Luci e ombre, invece, per la prova di Mahmood, che interpreta il granchio Sebastian. Se in alcuni frangenti le tonalità del cantante appaiono perfette - come in "Baciala" - l'interpretazione spesso caricaturale del talent crea un effetto straniante che non raggiunge i risultati di Ronny Grant nel Classico originale. Parlando di rapporti con la pellicola del 1989, i fan della prima ora saranno felici di apprendere del piacevole effetto nostalgia per quanto riguarda i testi: tutto, dai dialoghi alle canzoni, riprende per filo e per segno la localizzazione dell'originale (la colonna sonora de La Sirenetta è già disponibile sulle varie piattaforme).

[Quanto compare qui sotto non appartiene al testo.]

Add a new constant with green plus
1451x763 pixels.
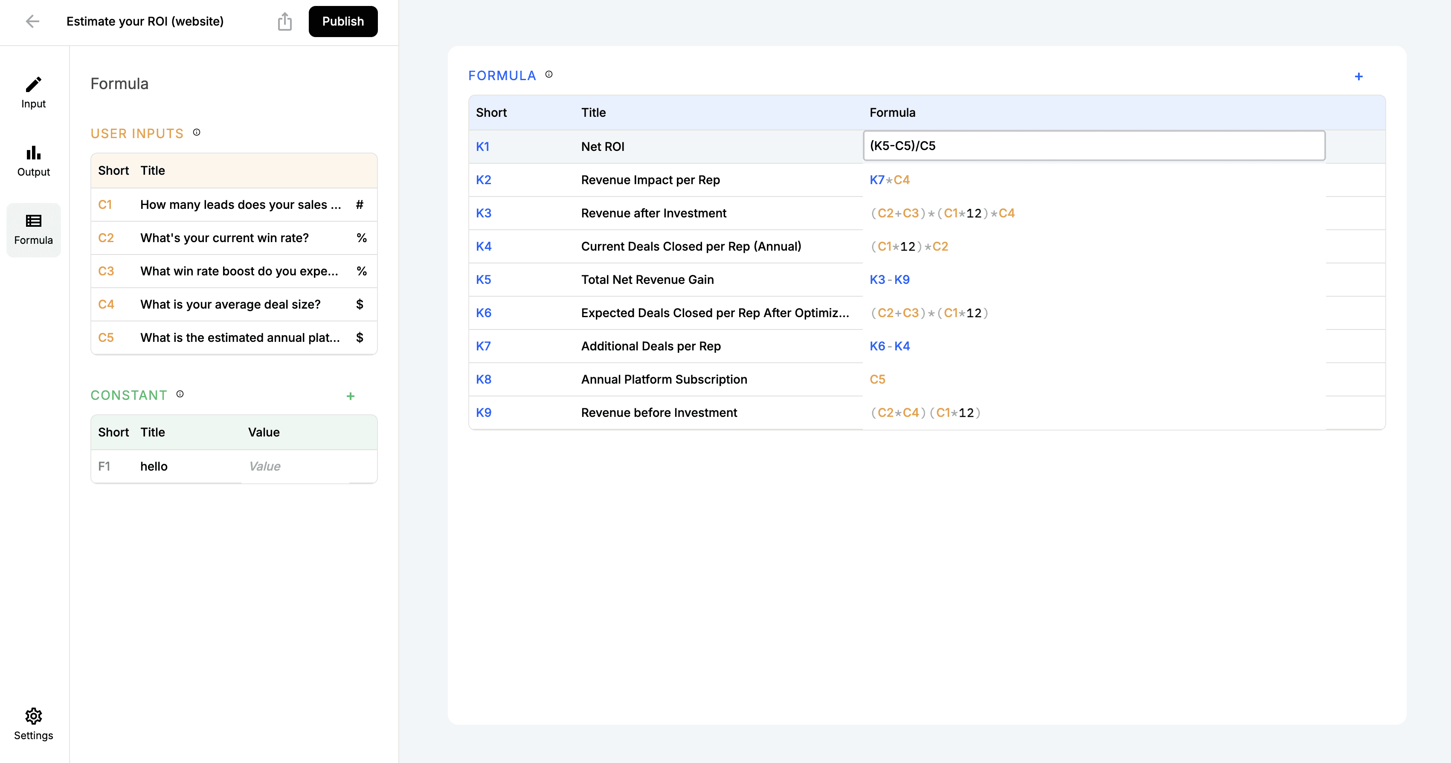[350, 396]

Al costo, per alcune canzoni, di andare palesemente fuori sync: uno scotto che, per chi ha amato i dialoghi e i testi dell'89, sarà comunque dolcissimo da pagare.

La Sirenetta È sempre difficile valutare un’operazione come un live-action Disney, soprattutto quando ci troviamo di fronte ad un riadattamento dignitoso e onesto. La Sirenetta di Rob Marshall, un po’ come tutti i suoi predecessori, non regalerà mai le stesse emozioni del Classico animato, ma svolge il suo compito col giusto piglio, trasponendo con fedeltà maniacale e concedendosi poche libertà per dare ancora più coerenza al racconto. Un remake che, al netto di qualche sensazione straniante, funziona e diverte, e che forse potremmo considerare uno dei migliori live-action Disney dell’era moderna.